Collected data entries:

* * * * *

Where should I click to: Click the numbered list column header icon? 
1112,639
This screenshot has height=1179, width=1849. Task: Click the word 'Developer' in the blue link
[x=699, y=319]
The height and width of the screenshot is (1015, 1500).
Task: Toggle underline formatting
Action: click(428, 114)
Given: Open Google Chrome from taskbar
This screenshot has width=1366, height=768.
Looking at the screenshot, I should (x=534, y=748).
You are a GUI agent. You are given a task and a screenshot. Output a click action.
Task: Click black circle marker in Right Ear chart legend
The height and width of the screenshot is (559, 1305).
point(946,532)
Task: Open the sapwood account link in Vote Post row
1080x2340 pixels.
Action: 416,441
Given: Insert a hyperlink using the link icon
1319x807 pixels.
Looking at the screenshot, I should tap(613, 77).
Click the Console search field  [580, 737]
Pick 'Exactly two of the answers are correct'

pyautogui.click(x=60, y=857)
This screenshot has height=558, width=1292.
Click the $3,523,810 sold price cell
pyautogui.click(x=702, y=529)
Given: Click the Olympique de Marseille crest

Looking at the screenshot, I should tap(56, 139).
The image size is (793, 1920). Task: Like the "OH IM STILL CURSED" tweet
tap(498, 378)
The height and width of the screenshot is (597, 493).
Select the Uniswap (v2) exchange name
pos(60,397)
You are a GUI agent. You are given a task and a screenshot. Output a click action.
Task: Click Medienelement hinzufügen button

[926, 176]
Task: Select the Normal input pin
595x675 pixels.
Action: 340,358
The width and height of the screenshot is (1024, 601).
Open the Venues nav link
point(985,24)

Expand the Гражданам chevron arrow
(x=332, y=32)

* * * * *

§ WORK TASK: A verbatim transcription is required of the lines from the one with "Pick 'Exactly two of the answers are correct'" through the final line of the entries above, and of nothing else.

§ ANSWER SECTION:
Pick 'Exactly two of the answers are correct'

pyautogui.click(x=60, y=857)
This screenshot has height=558, width=1292.
Click the $3,523,810 sold price cell
pyautogui.click(x=702, y=529)
Given: Click the Olympique de Marseille crest

Looking at the screenshot, I should tap(56, 139).
The image size is (793, 1920). Task: Like the "OH IM STILL CURSED" tweet
tap(498, 378)
The height and width of the screenshot is (597, 493).
Select the Uniswap (v2) exchange name
pos(60,397)
You are a GUI agent. You are given a task and a screenshot. Output a click action.
Task: Click Medienelement hinzufügen button

[926, 176]
Task: Select the Normal input pin
595x675 pixels.
Action: 340,358
The width and height of the screenshot is (1024, 601).
Open the Venues nav link
point(985,24)

Expand the Гражданам chevron arrow
(x=332, y=32)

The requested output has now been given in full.